Monday, October 19, 2015

Looking for Solutions

I teach math, for years I have taught math.  This year, I also teach Spanish.  I absolutely LOVE teaching my Spanish class.  Why?  My Spanish students believe they CAN LEARN Spanish!  What about my math students?  They are convinced that MATH IS TOO HARD!  Wow, what a difference.  It is really hard to change that conviction.

So, I am looking for solutions.  I know they have this great need to be social, to talk, to work together.  I know that they can learn.  I know I must make it somehow more relevant and fun.

Strange, for me, learning was the fun.  Knowing something today that I did not know yesterday just seemed the right thing to do.  I struggle with the apparent apathy of my students.

So, I search for solutions.  I love the idea of "gamifying", but I cannot seem to find the time.  I have my own daughter, my own life as well.

Little things work for a while:   group worksheets that are easier to do with a "trick", poster sized worksheets, movement.  But I believe that the problem is intrinsic ... many of our lost students have lost the desire to learn.

That is my dilemma, and my challenge.

Wednesday, September 30, 2015

Frustrations and a lie

So, I teach in an alternative discipline school, and my students do not attend on a regular basis.  My frustration for years has been in Algebra 1.  Many of my students are there for the second or third time, and they still do not understand.  We rush through curriculum for the state so students are ready to test, and many are.  But there is that handful that is just not ready, and we move along, just as maybe they might be getting a glimpse of the light at the end of the tunnel.

Lately, my biggest problem is talking.  I teach, I breathe, they talk, because, well, I was breathing, not teaching!  I give them time to talk to each other about what we are doing, and they do not, they are silent.  I fill the silence with music, they are silent.  I try to teach in the silence, and they talk, and not about the math.  If I give work they can work on together, they visit, but no work is done, because no one knows how to do it, and as I try to explain/reteach, they talk.

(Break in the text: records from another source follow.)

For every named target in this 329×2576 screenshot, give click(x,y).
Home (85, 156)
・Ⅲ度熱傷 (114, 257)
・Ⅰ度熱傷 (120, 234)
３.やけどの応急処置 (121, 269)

I decided to experiment.  I am given presentations to go with note taking handouts.  I began to fill out everything, and told my class they were to copy, no talking.  They copy, they complain, they look engaged.  Are they thinking?  No.  Are they learning?  No.  One student said, "Miss, I don't learn by taking notes."  I asked what he had learned from participating in class while I was teaching, and his reply, "Nothing."    Then he said, "But you don't teach me!"  What he meant is, I do not stand in front of him, teaching only him, doing work for him, ... well, you get the picture.

I was sad.  They look engaged.  Anyone walking in would think what well-behaved, engaged students I have, and it would be a lie.